## [Dataset]
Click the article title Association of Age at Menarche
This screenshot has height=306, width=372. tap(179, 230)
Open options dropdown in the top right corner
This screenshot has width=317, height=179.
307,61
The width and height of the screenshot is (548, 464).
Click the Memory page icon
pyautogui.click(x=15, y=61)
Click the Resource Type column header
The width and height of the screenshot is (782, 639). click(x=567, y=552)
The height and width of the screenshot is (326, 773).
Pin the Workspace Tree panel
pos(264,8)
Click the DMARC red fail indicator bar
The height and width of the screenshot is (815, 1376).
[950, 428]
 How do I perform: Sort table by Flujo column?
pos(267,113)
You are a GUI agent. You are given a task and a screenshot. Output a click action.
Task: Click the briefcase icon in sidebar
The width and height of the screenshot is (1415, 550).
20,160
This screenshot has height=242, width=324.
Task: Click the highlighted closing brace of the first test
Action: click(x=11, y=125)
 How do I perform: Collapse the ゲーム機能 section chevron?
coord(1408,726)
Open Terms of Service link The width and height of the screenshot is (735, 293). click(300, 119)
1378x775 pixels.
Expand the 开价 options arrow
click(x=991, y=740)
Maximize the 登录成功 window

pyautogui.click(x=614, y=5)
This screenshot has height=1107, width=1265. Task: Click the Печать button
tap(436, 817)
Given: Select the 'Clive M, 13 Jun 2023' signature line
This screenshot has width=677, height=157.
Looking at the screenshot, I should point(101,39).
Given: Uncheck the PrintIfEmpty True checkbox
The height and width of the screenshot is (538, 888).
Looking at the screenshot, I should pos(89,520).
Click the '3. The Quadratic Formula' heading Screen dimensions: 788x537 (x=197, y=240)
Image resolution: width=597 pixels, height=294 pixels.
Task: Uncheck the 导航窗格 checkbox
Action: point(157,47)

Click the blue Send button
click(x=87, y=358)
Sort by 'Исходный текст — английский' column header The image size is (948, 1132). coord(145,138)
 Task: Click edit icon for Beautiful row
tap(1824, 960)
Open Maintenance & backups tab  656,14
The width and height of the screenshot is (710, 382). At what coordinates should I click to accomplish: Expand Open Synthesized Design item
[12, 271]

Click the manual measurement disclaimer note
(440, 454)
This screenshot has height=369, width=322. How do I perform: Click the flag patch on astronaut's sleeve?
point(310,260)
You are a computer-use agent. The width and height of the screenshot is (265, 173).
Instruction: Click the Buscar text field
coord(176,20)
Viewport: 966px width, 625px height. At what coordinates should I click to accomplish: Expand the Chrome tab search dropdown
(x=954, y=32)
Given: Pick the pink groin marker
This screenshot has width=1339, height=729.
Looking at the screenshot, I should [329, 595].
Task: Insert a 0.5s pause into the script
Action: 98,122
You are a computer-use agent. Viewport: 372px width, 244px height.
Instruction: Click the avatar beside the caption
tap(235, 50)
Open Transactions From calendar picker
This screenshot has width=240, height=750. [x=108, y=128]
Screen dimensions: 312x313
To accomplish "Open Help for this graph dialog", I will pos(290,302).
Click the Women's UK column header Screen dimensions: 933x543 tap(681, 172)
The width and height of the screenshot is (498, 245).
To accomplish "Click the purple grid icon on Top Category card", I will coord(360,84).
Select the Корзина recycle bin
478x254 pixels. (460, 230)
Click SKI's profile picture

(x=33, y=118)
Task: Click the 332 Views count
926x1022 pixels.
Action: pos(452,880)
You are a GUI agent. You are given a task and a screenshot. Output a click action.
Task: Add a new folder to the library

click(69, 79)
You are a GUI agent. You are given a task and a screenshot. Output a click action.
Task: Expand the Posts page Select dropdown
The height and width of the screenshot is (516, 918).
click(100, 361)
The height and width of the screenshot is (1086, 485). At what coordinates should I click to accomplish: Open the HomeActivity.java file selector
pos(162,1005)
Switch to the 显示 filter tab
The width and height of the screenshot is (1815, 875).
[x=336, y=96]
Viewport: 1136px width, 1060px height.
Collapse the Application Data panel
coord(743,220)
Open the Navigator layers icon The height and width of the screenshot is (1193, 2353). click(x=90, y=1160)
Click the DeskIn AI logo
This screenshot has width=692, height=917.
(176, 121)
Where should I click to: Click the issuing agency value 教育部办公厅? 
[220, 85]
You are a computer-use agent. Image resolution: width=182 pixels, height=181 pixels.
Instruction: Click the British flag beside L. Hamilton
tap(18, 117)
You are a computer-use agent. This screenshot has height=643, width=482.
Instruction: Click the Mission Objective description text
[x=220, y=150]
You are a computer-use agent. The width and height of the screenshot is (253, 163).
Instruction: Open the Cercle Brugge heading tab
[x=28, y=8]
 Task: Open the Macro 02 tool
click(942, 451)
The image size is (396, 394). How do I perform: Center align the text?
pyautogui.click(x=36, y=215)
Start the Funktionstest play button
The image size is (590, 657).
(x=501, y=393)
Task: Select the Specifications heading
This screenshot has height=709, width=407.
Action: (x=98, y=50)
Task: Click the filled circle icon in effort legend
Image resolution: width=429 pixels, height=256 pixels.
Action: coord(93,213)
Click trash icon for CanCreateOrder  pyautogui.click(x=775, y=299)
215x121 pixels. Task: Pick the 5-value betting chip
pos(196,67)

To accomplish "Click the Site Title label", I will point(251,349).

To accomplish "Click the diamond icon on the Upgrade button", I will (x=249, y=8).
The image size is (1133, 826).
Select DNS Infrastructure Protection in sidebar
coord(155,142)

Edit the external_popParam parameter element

## [What is required]
Copy every record shown above, exactly and completely.

## [Exercise output]
Click the article title Association of Age at Menarche
This screenshot has height=306, width=372. tap(179, 230)
Open options dropdown in the top right corner
This screenshot has width=317, height=179.
307,61
The width and height of the screenshot is (548, 464).
Click the Memory page icon
pyautogui.click(x=15, y=61)
Click the Resource Type column header
The width and height of the screenshot is (782, 639). click(x=567, y=552)
The height and width of the screenshot is (326, 773).
Pin the Workspace Tree panel
pos(264,8)
Click the DMARC red fail indicator bar
The height and width of the screenshot is (815, 1376).
[950, 428]
 How do I perform: Sort table by Flujo column?
pos(267,113)
You are a GUI agent. You are given a task and a screenshot. Output a click action.
Task: Click the briefcase icon in sidebar
The width and height of the screenshot is (1415, 550).
20,160
This screenshot has height=242, width=324.
Task: Click the highlighted closing brace of the first test
Action: click(x=11, y=125)
 How do I perform: Collapse the ゲーム機能 section chevron?
coord(1408,726)
Open Terms of Service link The width and height of the screenshot is (735, 293). click(300, 119)
1378x775 pixels.
Expand the 开价 options arrow
click(x=991, y=740)
Maximize the 登录成功 window

pyautogui.click(x=614, y=5)
This screenshot has height=1107, width=1265. Task: Click the Печать button
tap(436, 817)
Given: Select the 'Clive M, 13 Jun 2023' signature line
This screenshot has width=677, height=157.
Looking at the screenshot, I should point(101,39).
Given: Uncheck the PrintIfEmpty True checkbox
The height and width of the screenshot is (538, 888).
Looking at the screenshot, I should pos(89,520).
Click the '3. The Quadratic Formula' heading Screen dimensions: 788x537 (x=197, y=240)
Image resolution: width=597 pixels, height=294 pixels.
Task: Uncheck the 导航窗格 checkbox
Action: point(157,47)

Click the blue Send button
click(x=87, y=358)
Sort by 'Исходный текст — английский' column header The image size is (948, 1132). coord(145,138)
 Task: Click edit icon for Beautiful row
tap(1824, 960)
Open Maintenance & backups tab  656,14
The width and height of the screenshot is (710, 382). At what coordinates should I click to accomplish: Expand Open Synthesized Design item
[12, 271]

Click the manual measurement disclaimer note
(440, 454)
This screenshot has height=369, width=322. How do I perform: Click the flag patch on astronaut's sleeve?
point(310,260)
You are a computer-use agent. The width and height of the screenshot is (265, 173).
Instruction: Click the Buscar text field
coord(176,20)
Viewport: 966px width, 625px height. At what coordinates should I click to accomplish: Expand the Chrome tab search dropdown
(x=954, y=32)
Given: Pick the pink groin marker
This screenshot has width=1339, height=729.
Looking at the screenshot, I should [329, 595].
Task: Insert a 0.5s pause into the script
Action: 98,122
You are a computer-use agent. Viewport: 372px width, 244px height.
Instruction: Click the avatar beside the caption
tap(235, 50)
Open Transactions From calendar picker
This screenshot has width=240, height=750. [x=108, y=128]
Screen dimensions: 312x313
To accomplish "Open Help for this graph dialog", I will pos(290,302).
Click the Women's UK column header Screen dimensions: 933x543 tap(681, 172)
The width and height of the screenshot is (498, 245).
To accomplish "Click the purple grid icon on Top Category card", I will coord(360,84).
Select the Корзина recycle bin
478x254 pixels. (460, 230)
Click SKI's profile picture

(x=33, y=118)
Task: Click the 332 Views count
926x1022 pixels.
Action: pos(452,880)
You are a GUI agent. You are given a task and a screenshot. Output a click action.
Task: Add a new folder to the library

click(69, 79)
You are a GUI agent. You are given a task and a screenshot. Output a click action.
Task: Expand the Posts page Select dropdown
The height and width of the screenshot is (516, 918).
click(100, 361)
The height and width of the screenshot is (1086, 485). At what coordinates should I click to accomplish: Open the HomeActivity.java file selector
pos(162,1005)
Switch to the 显示 filter tab
The width and height of the screenshot is (1815, 875).
[x=336, y=96]
Viewport: 1136px width, 1060px height.
Collapse the Application Data panel
coord(743,220)
Open the Navigator layers icon The height and width of the screenshot is (1193, 2353). click(x=90, y=1160)
Click the DeskIn AI logo
This screenshot has width=692, height=917.
(176, 121)
Where should I click to: Click the issuing agency value 教育部办公厅? 
[220, 85]
You are a computer-use agent. Image resolution: width=182 pixels, height=181 pixels.
Instruction: Click the British flag beside L. Hamilton
tap(18, 117)
You are a computer-use agent. This screenshot has height=643, width=482.
Instruction: Click the Mission Objective description text
[x=220, y=150]
You are a computer-use agent. The width and height of the screenshot is (253, 163).
Instruction: Open the Cercle Brugge heading tab
[x=28, y=8]
 Task: Open the Macro 02 tool
click(942, 451)
The image size is (396, 394). How do I perform: Center align the text?
pyautogui.click(x=36, y=215)
Start the Funktionstest play button
The image size is (590, 657).
(x=501, y=393)
Task: Select the Specifications heading
This screenshot has height=709, width=407.
Action: (x=98, y=50)
Task: Click the filled circle icon in effort legend
Image resolution: width=429 pixels, height=256 pixels.
Action: coord(93,213)
Click trash icon for CanCreateOrder  pyautogui.click(x=775, y=299)
215x121 pixels. Task: Pick the 5-value betting chip
pos(196,67)

To accomplish "Click the Site Title label", I will point(251,349).

To accomplish "Click the diamond icon on the Upgrade button", I will (x=249, y=8).
The image size is (1133, 826).
Select DNS Infrastructure Protection in sidebar
coord(155,142)

Edit the external_popParam parameter element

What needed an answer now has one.